I've written elsewhere on this blog about the joys of Larkin.  I recommend Ms.Wetzteon's essay, which focuses on a marvelous poem called "Born Yesterday."

Saturday, May 22, 2010

Meaning of LIfe: Detectives' Perspectives

(reflections on two novels, FACELESS KILLERS by Henning Mankell -- first in the series -- and TEA TIME FOR THE TRADITIONALLY BUILT by Alexander McCall Smith.)

In FACELESS KILLERS, Henning Mankell writes of his detective Kurt Wallander that he rarely gives himself over to philosophy, repose, or introspection. "Life for him was a matter of juggling practical questions that needed resolution" (123).

Same here. My perpetual to-do list is like Wallander's -- answering mail, putting off a phone call, cleaning up the place, making a note to call a repairman -- only "find killer" isn't on it.  On Sundays, and whenever I take time to write here on this blog, I wonder if life is being frittered away doing small errands and ticking off deadlines that are met with a flurry of activity and then forgotten.  When I have a large swath of time, I miss the errands that give shape and urgency to the activity of the day. 
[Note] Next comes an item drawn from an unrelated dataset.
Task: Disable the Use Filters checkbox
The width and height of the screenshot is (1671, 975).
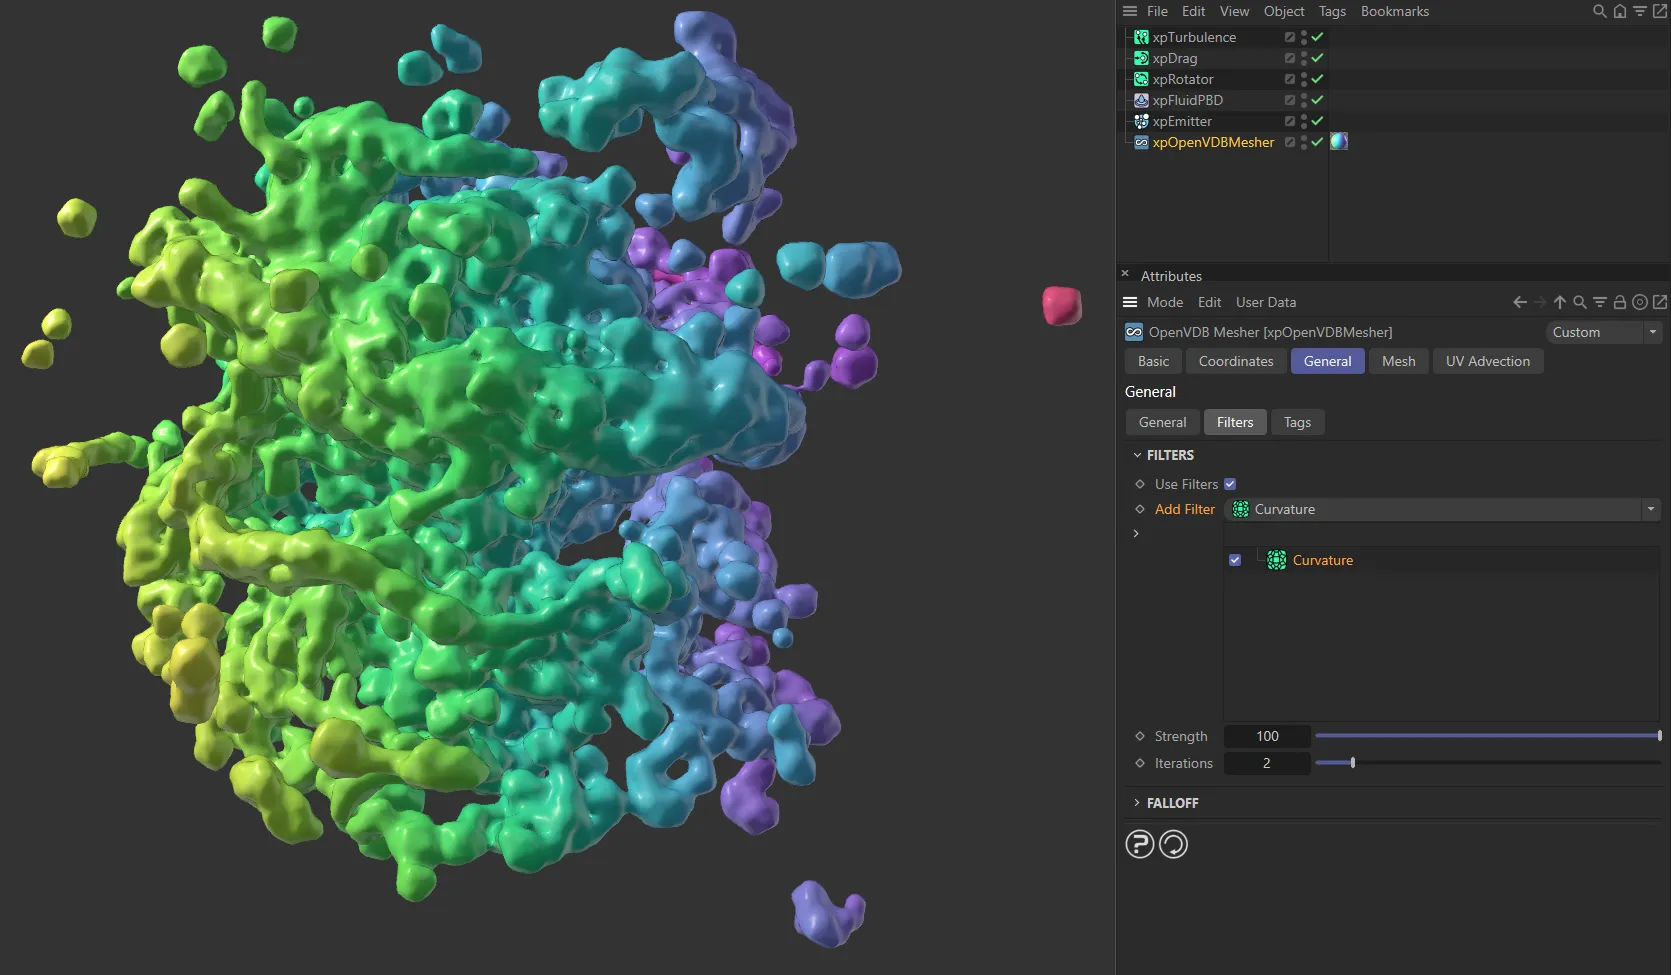Action: point(1230,484)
That may be a large part of the appeal of contemporary detective novels: murder gives point and urgency to all the busy-ness of the day.  Coffee, showers, bills, car trouble, family crises, unanswered messages and other homely details beset the detectives of Mankell, Cornwell, Grafton, Mosley, Cruz Smith, making their lives more of a piece with our own,  They share in our daily stuff, and we share vicariously in the pursuit of truth that's supposed to put our mundane life in perspective.  

With McCall Smith, it's the other way around: it's the small problems and perspectives on life that give his books their flavor, and the investigation of crime merely binds the threads of his characters' homely concerns. 

In a scene of introspection during TEA TIME FOR THE TRADITIONALLY BUILT, Alexander McCall Smith's detective Precious Ramatswe sits with tea before her family wakes up.  She enjoys the moments before she has to juggle practical questions of her own: preparing breakfast, dressing her kids and husband, "a hundred things to do."  But for the moment she could be alone, "As the sun came up over the border to the east ... hovering over the horizon like a floating ball of fire" (55).  This brings to the mind of Mma Ramatswe something that a priest once told her, when she worried that the sun would someday swallow the earth. "Our concern should be what is happening right now. There is plenty of work for love to do, you know"(56).

I like the sound of that.  If convicting a murderer isn't on one's list of things to do, it takes something else to make it all worthwhile.  Religion is supposed to provide that, but a creed and assurances of forgiveness don't make sweeping the floor or buying the milk any more meaningful.  Let one see those "practical questions that need resolution" as part of the "work for love to do," then that's motivation.